In regard to character sets I'd like to see the following happen:

In the long run all browsers would be able to deal with a document tagged
with the charset utf-8, along with a limited well-known set of popular
charsets (listed in a new RFC-yet-to-be-writte).  In this world the browser
would not send Accept-Charset because it can literally accept anything and
deal with it in some reasonable way.

In the shorter run, browsers that can deal with utf-8 would send
Accept-Charset with two charsets listed: 1) utf-8, 2) a character set that
the browser can deal effectively with. This should be interpreted as "I can
deal with utf-8 appropriately, lacking that I like charset 2) the best, but
if all else fails, send me any encoding and I'll do my best." Of course all
documents should be tagged with the actual charset.

In regard to POSTed data, there are good solutions and browser/server
vendors need to agree on one (or more) as soon as possible.

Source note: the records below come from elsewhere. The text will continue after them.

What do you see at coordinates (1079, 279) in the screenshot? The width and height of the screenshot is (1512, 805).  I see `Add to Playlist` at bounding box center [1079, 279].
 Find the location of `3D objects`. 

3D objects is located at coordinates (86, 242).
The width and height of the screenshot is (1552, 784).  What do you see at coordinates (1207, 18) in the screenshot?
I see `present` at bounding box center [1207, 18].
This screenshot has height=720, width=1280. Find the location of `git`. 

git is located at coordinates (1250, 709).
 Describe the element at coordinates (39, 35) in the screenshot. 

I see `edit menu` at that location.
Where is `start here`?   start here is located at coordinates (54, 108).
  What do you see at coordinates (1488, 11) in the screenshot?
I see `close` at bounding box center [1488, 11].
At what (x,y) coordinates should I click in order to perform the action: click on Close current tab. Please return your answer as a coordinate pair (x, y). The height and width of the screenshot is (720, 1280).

Lacking any new mechanisms, servers should assume the form data is in the
same encoding as the form document. Maybe this is the state-of-the-art
anyway. In any case, this is obviously inefficient because if the server
serves documents with different encodings it places an undue burden on the
server. It would be better to tag the return data so that the server does
not need to look at the original document.

I've read about or imagined several ways this can be done:

1) Use the mechanism proposed by Larry Masinter in multipart/form-data.

2) Use "application/x-www-form-urlencoded ; charset=<one of the well-known
encodings>"

3) Create a new Media Type that is identical to
application/x-www-form-urlencoded but allows a charset parameter

4) Use the "charset field" approach (a charset is sent back as the value
for a special field that is hidden from the user)

5) Send an Accept-Charset on the POST

All of these solutions pose difficulties in regard to compatibility. In the
longer run 1) seems like a very flexible solution. In the shorter run, my
hope would be that 2) or 4) or 5) would work in that servers would ignore
the parameter/field if they didn't know how to deal with it. If the server
did know about the parameter, it would also be able to deal with all the
popular charsets in the RFC yet-to-be-written. 3) seems like a bad
idea--nobody needs a new Media Type.

Servers should be updated to be able to deal with all the encodings listed
in the RFC-yet-to-be-written. (Until it is written, all the charsets in the
HTTP 1.1 appendix.) I'm against the server sending Accept-Charset. Instead
servers should be updated to handle the encodings.

As a matter of style, I like 2) better than 4) or 5) because it seems more
consistent, but they are all functionally identical. I would hope we could
agree to use only one, but if quick agreement proves impractical it would
be best to support 2), 4), and 5).

In any case, properly-tagged utf-8 should be used if 8859-1 can't support
the characters needed. I think this is best long-term solution.

Received on Friday, 20 December 1996 14:47:12 UTC